The basic tools are, from left to right, auto-enhance, orientation, flag, favorite, and hide. (The iPhone doesn’t have the orientation control, however.) Auto-enhance does the same “magic” that it does in iPhoto on the desktop, and the results are generally good for the average photo. Like most automatic tools, however, don’t expect miracles. You can rotate images 90 degrees with the orientation tool, clockwise by default or counterclockwise by holding on the icon to bring up a contextual pop-over. Tapping the flag icon “flags” a photo (as you might flag certain e-mails for later actions), tapping favorite marks an image as a “favorite,” and tapping the “X” hides an image. Hiding an image does not delete it; it merely hides it from view.

Flagging and favoriting images is useful for various sorting and sharing options. Flagging is best thought of as useful for making a temporary selection, such as flagging all your images from the beach that have surfers in them. You can used the flagged status to later create a journal, or send a group of images to Facebook or Flickr. Favoriting is more or less a simplification of iPhotos five star rating system, where images are either zero stars or five stars. iPhoto also lets you filter images that are favorite for sharing options. Flagging, favoriting, and editing images add small icons to image thumbnails to show their status at a glance.

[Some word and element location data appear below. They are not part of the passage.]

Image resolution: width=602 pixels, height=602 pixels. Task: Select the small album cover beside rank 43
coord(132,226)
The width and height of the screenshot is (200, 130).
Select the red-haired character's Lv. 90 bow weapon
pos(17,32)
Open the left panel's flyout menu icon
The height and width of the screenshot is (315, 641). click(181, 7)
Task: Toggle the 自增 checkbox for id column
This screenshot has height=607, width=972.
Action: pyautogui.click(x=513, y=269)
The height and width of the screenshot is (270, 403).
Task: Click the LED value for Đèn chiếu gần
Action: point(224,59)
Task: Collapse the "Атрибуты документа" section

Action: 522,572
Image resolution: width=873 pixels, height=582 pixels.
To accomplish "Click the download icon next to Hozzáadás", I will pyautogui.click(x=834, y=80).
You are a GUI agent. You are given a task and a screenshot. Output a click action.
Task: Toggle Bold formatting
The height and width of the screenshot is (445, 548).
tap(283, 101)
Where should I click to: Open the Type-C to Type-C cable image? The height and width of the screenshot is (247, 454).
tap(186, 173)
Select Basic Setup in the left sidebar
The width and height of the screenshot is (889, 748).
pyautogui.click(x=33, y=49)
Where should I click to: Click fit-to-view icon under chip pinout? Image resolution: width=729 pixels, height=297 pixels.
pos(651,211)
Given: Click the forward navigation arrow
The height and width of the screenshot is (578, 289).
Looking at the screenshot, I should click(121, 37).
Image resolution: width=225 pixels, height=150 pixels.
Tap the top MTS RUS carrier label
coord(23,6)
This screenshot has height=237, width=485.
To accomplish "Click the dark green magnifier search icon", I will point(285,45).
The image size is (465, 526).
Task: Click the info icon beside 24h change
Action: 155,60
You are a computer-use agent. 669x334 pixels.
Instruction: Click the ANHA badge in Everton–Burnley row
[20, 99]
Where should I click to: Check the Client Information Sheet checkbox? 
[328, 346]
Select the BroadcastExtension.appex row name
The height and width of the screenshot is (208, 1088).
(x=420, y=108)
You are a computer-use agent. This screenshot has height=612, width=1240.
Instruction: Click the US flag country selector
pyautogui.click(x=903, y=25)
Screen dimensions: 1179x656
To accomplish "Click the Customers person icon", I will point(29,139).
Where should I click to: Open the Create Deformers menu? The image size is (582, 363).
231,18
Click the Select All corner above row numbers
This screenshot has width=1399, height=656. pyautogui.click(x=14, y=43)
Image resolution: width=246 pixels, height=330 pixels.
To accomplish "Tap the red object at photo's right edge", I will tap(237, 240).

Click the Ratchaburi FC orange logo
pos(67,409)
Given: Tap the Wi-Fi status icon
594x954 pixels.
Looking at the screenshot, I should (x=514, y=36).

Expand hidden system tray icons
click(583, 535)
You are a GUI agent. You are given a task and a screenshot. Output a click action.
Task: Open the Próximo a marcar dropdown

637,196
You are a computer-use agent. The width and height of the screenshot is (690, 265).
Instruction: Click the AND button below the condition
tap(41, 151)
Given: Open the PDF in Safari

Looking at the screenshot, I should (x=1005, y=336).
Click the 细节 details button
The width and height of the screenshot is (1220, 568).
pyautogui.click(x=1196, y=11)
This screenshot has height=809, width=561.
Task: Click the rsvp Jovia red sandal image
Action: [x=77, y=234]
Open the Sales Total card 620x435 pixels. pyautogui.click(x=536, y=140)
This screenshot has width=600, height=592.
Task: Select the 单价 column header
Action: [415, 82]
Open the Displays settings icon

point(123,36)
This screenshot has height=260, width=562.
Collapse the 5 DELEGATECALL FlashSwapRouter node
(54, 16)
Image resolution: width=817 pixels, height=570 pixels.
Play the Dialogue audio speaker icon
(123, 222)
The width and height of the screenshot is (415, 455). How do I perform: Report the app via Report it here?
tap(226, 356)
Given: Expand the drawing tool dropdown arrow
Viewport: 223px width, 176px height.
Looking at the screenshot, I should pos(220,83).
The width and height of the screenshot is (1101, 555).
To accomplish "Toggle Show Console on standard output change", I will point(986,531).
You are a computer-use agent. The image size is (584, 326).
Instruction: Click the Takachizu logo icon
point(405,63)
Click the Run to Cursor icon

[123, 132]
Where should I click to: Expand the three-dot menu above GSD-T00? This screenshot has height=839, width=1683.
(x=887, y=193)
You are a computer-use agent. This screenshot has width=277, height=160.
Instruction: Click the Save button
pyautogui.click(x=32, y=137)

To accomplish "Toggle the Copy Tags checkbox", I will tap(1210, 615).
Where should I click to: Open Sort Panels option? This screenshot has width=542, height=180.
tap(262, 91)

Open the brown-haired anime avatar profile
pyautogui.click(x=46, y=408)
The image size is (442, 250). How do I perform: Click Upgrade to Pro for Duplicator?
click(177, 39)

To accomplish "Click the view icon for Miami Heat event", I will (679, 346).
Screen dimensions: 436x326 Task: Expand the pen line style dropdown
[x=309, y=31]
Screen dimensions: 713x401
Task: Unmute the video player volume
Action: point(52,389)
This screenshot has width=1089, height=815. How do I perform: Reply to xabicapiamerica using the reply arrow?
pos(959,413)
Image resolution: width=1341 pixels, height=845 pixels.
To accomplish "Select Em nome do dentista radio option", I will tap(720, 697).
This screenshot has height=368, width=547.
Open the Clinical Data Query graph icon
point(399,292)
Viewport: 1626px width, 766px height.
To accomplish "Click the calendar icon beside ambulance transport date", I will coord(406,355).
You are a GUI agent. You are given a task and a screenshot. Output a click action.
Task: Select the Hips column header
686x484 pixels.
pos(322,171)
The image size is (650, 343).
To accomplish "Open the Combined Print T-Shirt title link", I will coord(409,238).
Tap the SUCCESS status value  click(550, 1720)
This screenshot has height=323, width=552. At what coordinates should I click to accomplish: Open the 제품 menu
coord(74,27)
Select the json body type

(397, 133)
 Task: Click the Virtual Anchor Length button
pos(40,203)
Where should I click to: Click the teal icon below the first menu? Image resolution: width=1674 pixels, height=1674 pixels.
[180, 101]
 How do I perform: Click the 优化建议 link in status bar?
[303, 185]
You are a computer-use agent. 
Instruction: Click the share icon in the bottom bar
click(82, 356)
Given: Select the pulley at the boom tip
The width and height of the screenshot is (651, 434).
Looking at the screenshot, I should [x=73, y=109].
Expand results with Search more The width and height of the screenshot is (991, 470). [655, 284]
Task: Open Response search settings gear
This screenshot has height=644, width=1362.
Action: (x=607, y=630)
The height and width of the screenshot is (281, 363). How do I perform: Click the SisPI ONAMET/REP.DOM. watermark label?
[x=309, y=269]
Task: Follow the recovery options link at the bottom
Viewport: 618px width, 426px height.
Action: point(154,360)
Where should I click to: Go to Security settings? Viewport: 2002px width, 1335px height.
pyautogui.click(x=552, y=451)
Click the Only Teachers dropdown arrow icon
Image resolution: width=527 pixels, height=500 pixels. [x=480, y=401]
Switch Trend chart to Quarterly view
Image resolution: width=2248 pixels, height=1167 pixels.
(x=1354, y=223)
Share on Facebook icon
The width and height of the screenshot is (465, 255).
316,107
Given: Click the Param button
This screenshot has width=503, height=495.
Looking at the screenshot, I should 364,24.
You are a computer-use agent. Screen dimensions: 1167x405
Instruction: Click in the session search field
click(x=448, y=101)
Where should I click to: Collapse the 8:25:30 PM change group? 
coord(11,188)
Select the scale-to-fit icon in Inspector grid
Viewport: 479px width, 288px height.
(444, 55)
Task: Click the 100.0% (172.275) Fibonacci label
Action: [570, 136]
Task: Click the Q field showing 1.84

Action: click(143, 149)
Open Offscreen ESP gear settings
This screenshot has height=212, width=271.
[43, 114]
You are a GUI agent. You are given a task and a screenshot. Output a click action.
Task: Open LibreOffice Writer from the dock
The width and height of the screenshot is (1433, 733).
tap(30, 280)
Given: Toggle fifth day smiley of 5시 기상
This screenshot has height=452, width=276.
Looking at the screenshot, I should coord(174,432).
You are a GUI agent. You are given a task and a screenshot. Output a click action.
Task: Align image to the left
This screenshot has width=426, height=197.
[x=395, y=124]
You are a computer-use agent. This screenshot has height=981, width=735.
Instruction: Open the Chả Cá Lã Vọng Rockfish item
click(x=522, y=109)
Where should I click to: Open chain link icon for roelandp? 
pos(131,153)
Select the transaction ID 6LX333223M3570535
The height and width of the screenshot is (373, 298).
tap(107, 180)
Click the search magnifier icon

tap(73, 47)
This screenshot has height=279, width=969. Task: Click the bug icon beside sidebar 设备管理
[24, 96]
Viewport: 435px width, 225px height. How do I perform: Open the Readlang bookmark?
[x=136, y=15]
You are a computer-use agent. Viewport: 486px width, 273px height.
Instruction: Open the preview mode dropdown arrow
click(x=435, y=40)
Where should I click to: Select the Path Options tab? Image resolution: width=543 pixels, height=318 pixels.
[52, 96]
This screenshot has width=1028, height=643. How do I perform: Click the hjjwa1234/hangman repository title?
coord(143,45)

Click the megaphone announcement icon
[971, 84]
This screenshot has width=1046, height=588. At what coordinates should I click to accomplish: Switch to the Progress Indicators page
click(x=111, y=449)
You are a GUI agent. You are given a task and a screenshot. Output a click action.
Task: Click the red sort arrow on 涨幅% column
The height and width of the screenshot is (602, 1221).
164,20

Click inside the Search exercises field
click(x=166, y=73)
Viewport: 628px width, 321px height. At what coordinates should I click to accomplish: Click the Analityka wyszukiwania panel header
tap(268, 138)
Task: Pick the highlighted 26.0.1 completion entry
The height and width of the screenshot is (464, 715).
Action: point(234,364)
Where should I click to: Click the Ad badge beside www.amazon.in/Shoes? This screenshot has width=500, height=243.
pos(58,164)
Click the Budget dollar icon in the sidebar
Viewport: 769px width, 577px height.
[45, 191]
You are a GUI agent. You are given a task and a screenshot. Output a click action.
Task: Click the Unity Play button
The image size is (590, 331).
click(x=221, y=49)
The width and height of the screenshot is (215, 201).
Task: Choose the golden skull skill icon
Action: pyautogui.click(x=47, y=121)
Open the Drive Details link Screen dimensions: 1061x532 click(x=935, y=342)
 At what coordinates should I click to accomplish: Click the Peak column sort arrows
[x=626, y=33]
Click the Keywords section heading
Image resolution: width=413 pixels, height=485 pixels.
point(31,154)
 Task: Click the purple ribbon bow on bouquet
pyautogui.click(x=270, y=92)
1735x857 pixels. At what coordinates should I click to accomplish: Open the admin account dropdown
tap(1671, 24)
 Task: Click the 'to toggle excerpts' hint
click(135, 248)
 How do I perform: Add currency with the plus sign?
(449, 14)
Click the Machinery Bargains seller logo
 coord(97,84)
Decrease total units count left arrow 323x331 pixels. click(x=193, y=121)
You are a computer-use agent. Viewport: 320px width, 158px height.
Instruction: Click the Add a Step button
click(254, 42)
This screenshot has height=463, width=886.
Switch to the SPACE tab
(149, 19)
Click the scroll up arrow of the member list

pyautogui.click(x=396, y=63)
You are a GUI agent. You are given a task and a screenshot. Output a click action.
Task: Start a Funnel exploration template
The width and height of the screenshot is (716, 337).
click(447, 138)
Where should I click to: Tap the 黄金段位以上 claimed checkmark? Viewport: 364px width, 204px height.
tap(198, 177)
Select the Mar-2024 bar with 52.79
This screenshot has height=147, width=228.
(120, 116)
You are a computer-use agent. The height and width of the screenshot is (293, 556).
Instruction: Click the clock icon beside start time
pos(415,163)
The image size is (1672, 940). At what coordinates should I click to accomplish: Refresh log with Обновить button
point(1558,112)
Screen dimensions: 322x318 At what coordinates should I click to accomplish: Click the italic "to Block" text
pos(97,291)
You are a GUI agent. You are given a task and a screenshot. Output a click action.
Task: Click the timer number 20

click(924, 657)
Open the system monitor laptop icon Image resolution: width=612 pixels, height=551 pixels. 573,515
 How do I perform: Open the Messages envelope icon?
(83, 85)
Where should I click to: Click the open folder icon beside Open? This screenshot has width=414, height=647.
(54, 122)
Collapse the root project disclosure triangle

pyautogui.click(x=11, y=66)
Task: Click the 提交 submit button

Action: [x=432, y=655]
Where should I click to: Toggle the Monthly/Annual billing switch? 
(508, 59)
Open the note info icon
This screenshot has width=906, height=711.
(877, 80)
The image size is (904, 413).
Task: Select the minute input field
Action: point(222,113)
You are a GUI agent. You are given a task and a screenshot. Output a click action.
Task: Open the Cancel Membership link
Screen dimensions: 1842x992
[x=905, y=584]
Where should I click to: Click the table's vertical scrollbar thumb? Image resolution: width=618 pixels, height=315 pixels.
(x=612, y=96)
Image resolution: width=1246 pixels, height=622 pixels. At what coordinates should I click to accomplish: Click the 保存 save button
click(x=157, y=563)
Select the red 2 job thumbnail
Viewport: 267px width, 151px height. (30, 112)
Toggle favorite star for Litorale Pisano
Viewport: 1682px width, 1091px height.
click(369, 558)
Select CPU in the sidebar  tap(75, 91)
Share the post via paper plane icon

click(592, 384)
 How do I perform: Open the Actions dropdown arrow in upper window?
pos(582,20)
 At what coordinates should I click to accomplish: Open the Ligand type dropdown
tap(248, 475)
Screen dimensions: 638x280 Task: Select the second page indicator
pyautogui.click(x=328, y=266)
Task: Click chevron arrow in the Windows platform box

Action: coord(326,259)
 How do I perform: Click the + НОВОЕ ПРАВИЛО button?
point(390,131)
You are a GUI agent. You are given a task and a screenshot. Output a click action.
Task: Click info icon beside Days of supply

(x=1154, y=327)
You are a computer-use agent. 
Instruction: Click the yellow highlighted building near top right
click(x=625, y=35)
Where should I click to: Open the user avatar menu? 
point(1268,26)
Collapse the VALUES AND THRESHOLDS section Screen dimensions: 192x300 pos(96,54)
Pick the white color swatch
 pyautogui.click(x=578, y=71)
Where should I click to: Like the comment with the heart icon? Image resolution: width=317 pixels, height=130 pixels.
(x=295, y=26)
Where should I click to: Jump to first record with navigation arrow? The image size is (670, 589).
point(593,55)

One interesting feature when selecting images is that you can double-tap a thumbnail to have iPhoto automatically select “similar” images. The selection algorithm looks forward and backward 20 images from the selected image and looks for color, contrast, and luminance similarities. According to Apple, it doesn’t use image recognition technology, so it can’t tell if you’re looking for pictures of “boats” or of “grandma.”